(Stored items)
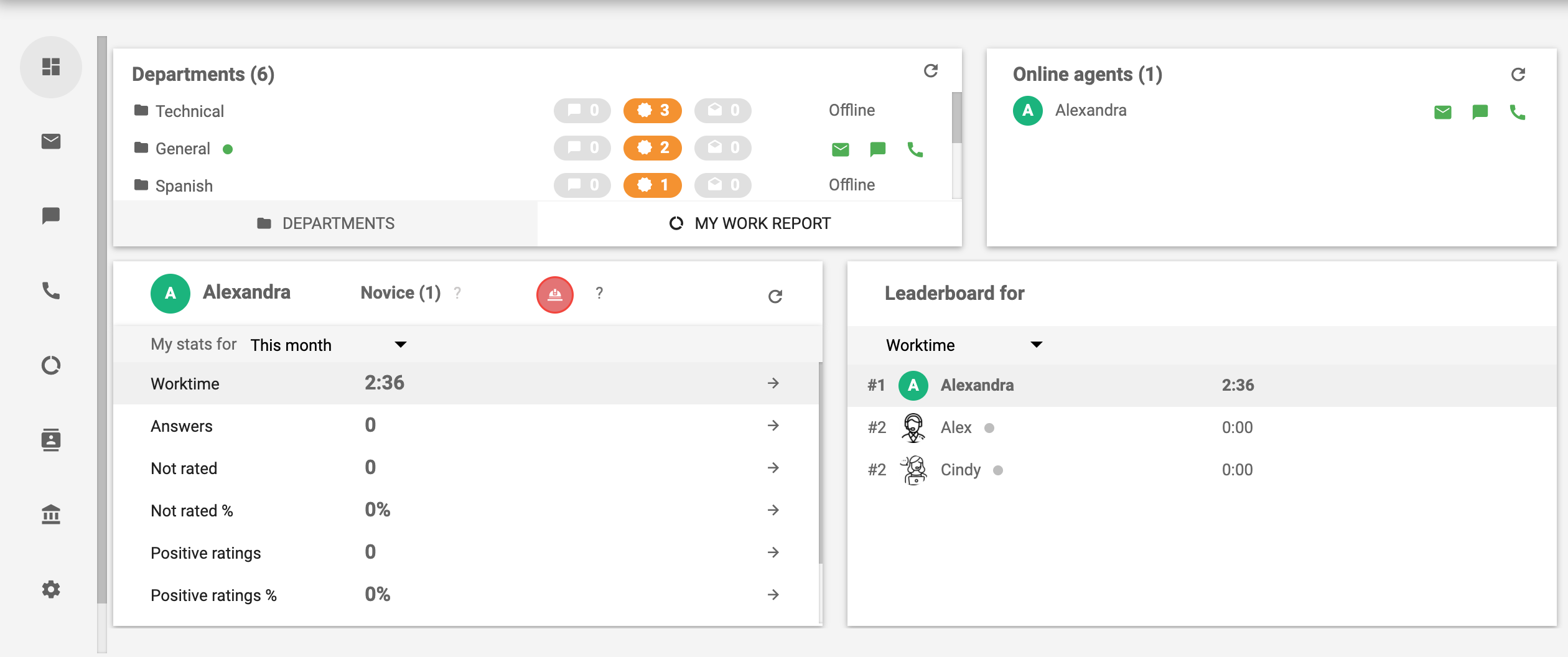Image resolution: width=1568 pixels, height=657 pixels.
Task: Open the Mail section from the sidebar
Action: point(51,141)
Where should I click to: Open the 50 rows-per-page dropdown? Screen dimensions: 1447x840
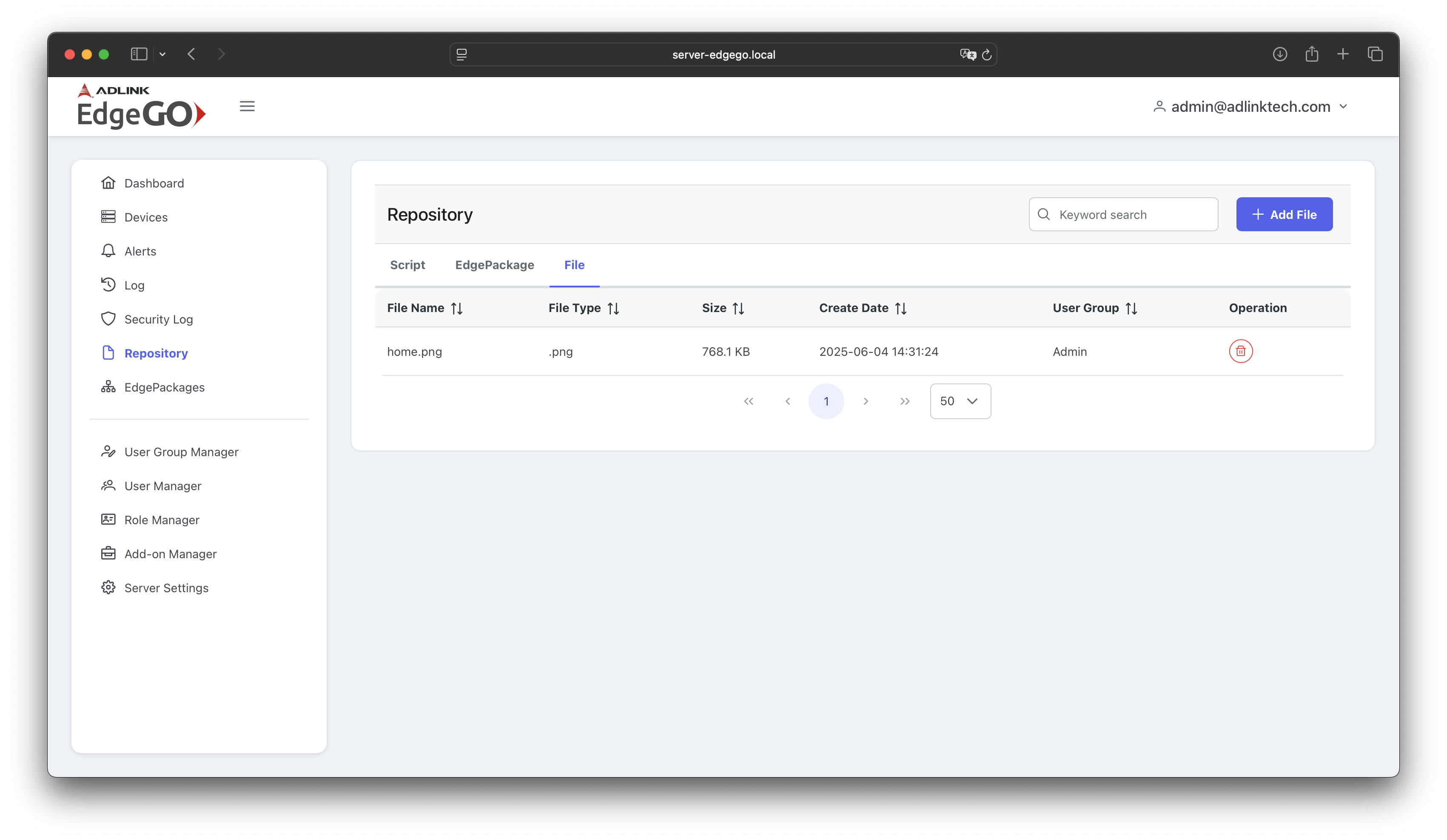960,401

PROBLEM TO WORK ON
From the line containing "Where should I" to the last line of the records, inclusive, output the lines exactly as written and nothing else; leave out the pictures.

ANSWER SPACE
Where should I click to: Open the 50 rows-per-page dropdown? Screen dimensions: 1447x840
960,401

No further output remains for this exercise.